* [Travail à faire]:
- 1) Traduisez en anglais cette phrase de l'audition sur les tiers lieux : « En outre, les tiers lieux accueillent souvent de nombreuses PME et TPE qui développent une activité rayonnant dans tout le territoire. »
- 2) Répondez à ces questions d'après l'audition sur les tiers lieux :
(a) Selon le recensement, combien de personnes ont transité par les tiers lieux ?
(b) À l'initiative de quel organisme la création de manufactures de proximité sera-t-elle lancée ?
(c) En quelle année les tiers lieux représentaient-ils un phénomène émergent ?

* [Extrait du document]:
━━━━━━━━━━━━━━━━

Intervention de Patrick Levy-Waitz

Délégation aux entreprises — Réunion du 11 février 2021 à 8h30
Audition de M. Patrick Lévy-waitz président de la fondation travailler autrement

Patrick Levy-Waitz, président de la Fondation Travailler autrement :

Vous avez raison, le nombre de travailleurs dans les tiers lieux est peu important. Cependant, dans notre recensement, nous constatons que plus de deux millions de personnes ont transité par ces tiers lieux, un chiffre tout à fait considérable. Je rajoute qu'il y a trois ans, on dénombrait à peine un millier de tiers lieux et ils n'étaient pas toujours structurés comme ils le sont aujourd'hui.

En outre, les tiers lieux accueillent souvent de nombreuses PME et TPE qui développent une activité rayonnant dans tout le territoire.

Par ailleurs, nous constatons un nombre croissant d'entreprises et d'industries qui prototypent dans les tiers lieux et dont les activités hybrides créent elles-mêmes des entreprises. Nous allons par ailleurs lancer, à l'initiative de France Tiers-Lieux, la création de manufactures de proximité pour permettre aux artisans et indépendants très touchés par la crise de créer des ateliers partagés, de louer des machines et de pratiquer leurs activités. Des centaines de personnes transitent par ces lieux, créent de l'activité, créent de petites entreprises en étant présentes de façon intermittente. Beaucoup d'utilisateurs ne sont pas comptabilisés comme salariés, mais comme clients ou usagers.

Vous m'avez demandé si les tiers lieux représentent un phénomène marginal en matière d'emploi ou l'opportunité de déployer de nouvelles façons de créer des entreprises et du travail. Nous avons la conviction que les tiers lieux sont un phénomène de société, alors qu'en 2018, ils représentaient un phénomène émergent. Le mouvement évolue à grande vitesse. Pour les raisons que j'évoquais, les tiers lieux sont au coeur des transitions et les transitions sont au coeur des tiers lieux. La France se montre souvent résistante au changement, mais quand elle se lance dans un projet, elle est souvent très efficace. Je suis convaincu que les tiers lieux transformeront les territoires et permettront à des urbains de revenir dans les villes moyennes qui seront ainsi en capacité de retrouver le chemin du développement.

━━━━━━━━━━━━━━━━

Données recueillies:
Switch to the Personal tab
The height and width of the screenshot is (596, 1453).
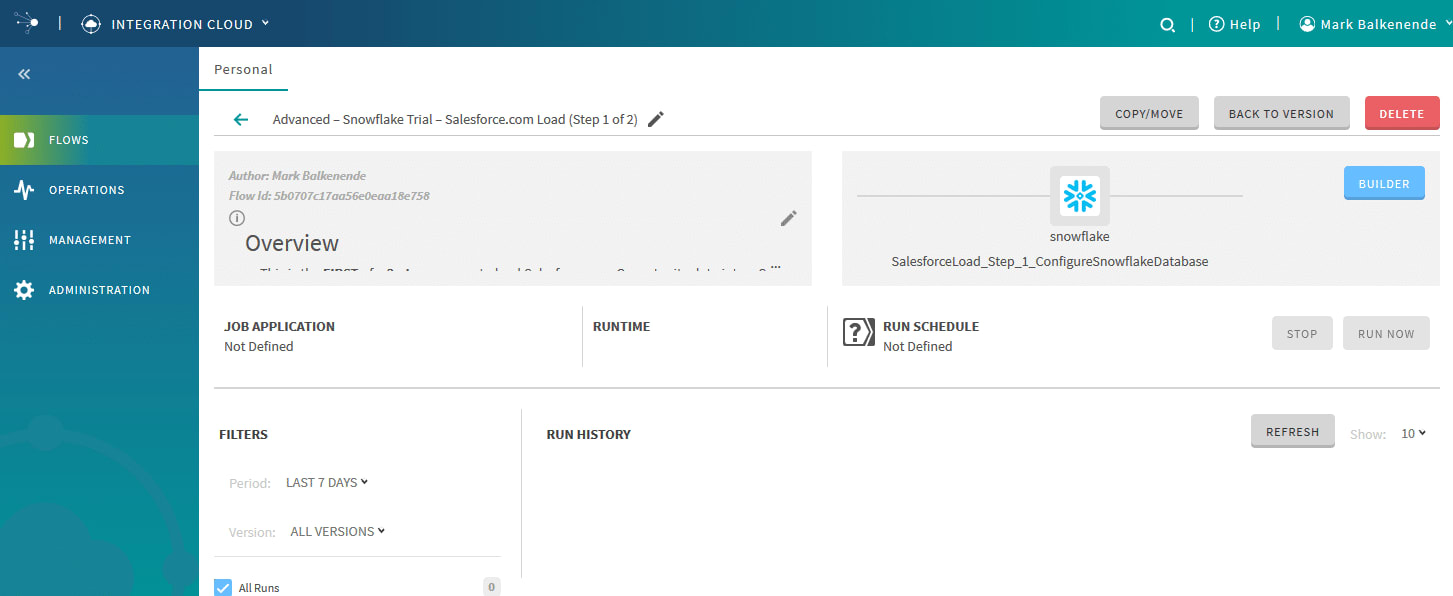[243, 69]
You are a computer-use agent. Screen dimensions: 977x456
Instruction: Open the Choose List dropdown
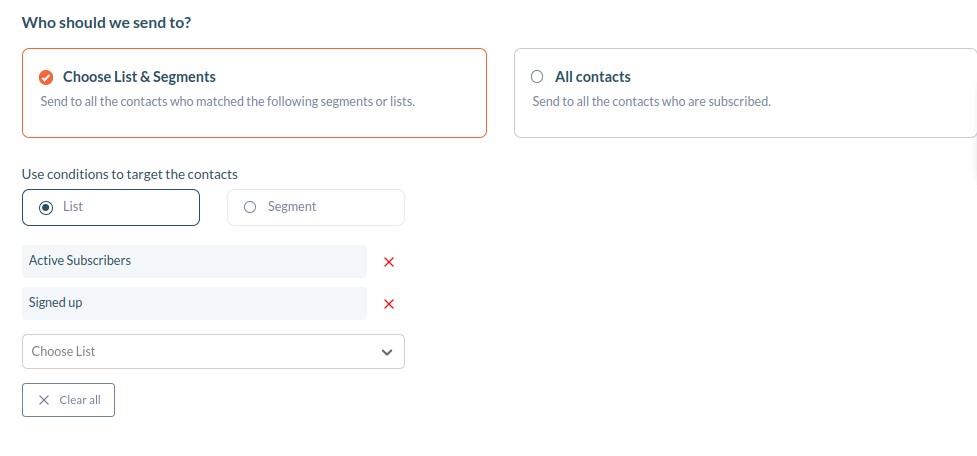point(213,351)
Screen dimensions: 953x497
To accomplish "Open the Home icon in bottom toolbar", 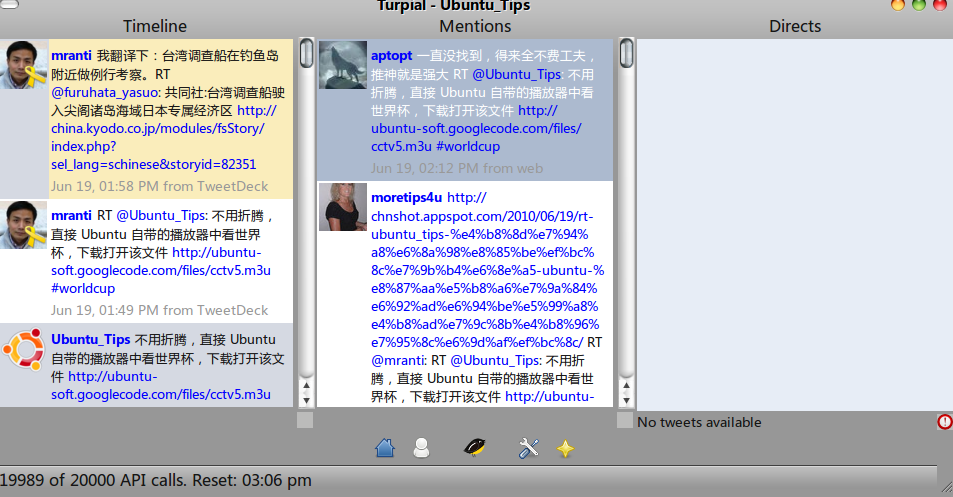I will [385, 449].
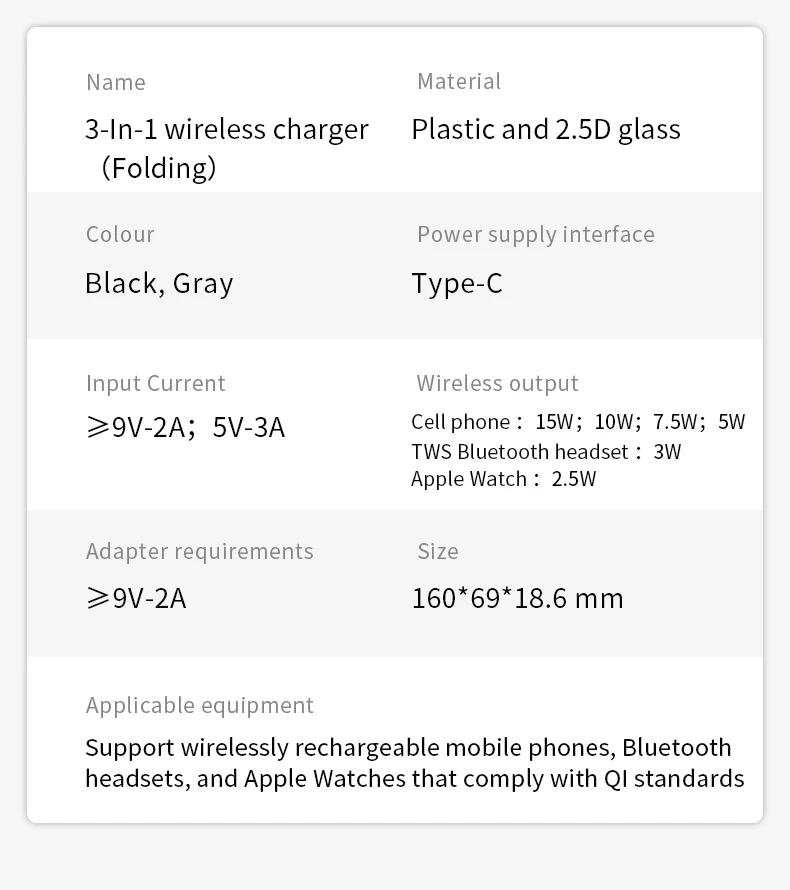Select the "3-In-1 wireless charger (Folding)" text

click(226, 147)
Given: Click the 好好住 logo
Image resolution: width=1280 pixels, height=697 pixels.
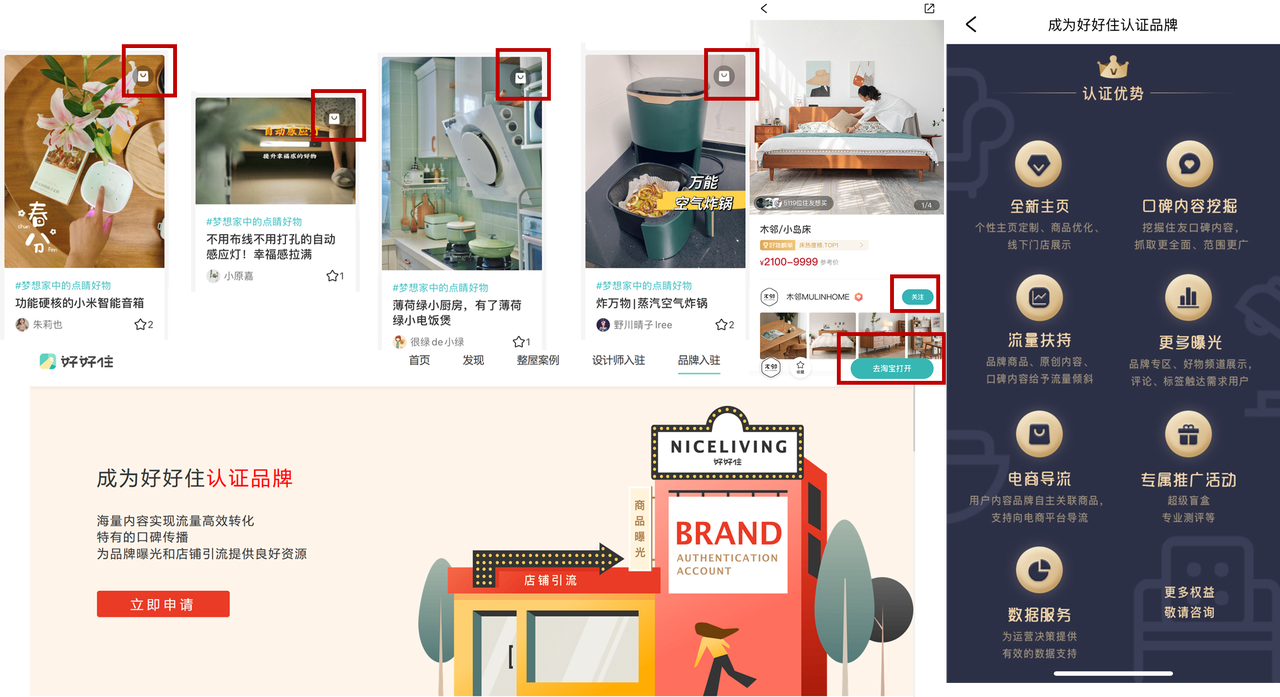Looking at the screenshot, I should [x=77, y=361].
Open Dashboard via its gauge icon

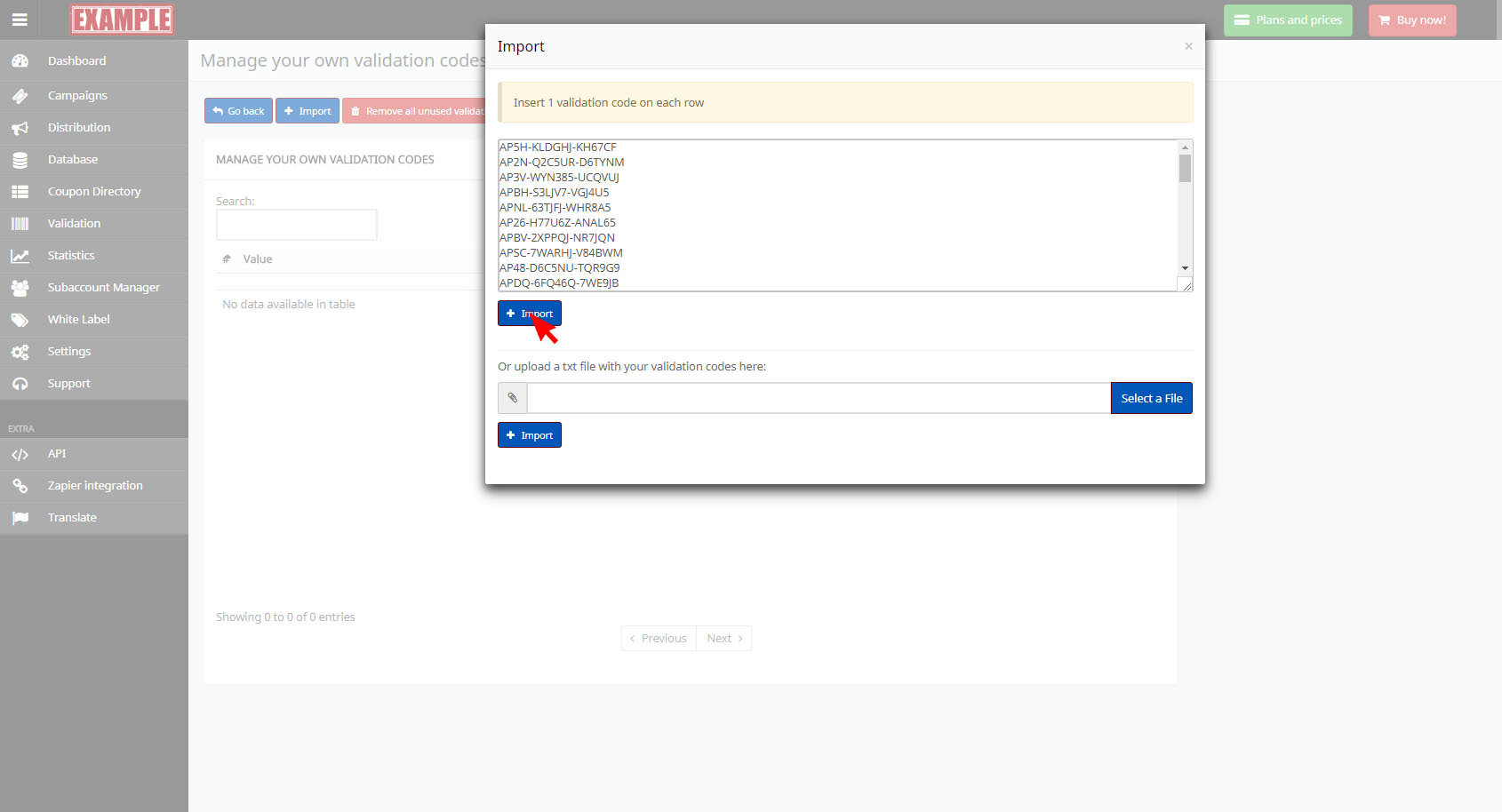[x=20, y=61]
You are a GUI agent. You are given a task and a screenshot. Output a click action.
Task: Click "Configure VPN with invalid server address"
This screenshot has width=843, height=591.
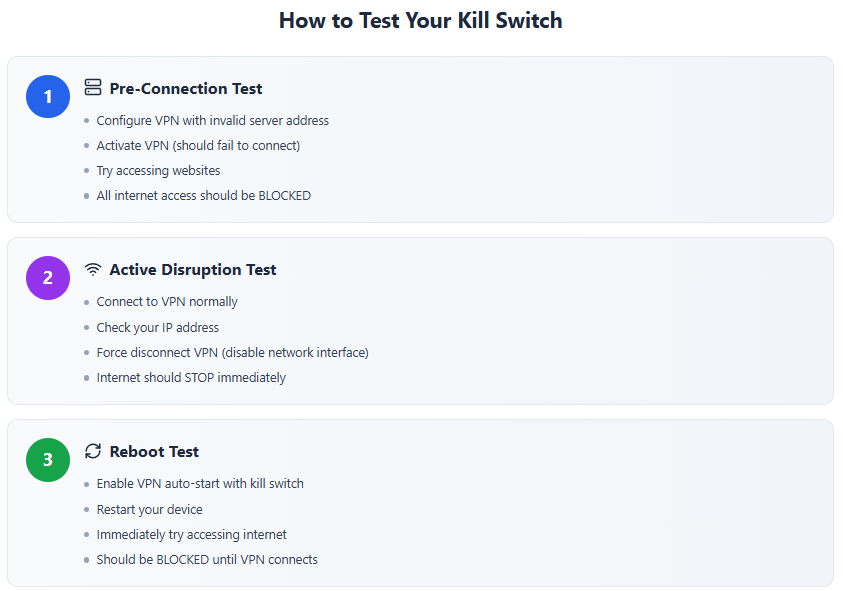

━━━━━━━━━━━━━━━━

* [Solutions proposées]:
- 1) Furthermore, third places often host many small and medium-sized businesses and micro-enterprises that develop an activity reaching across the whole territory.

- 2)
(a) Plus de deux millions de personnes.
(b) France Tiers-Lieux.
(c) En 2018.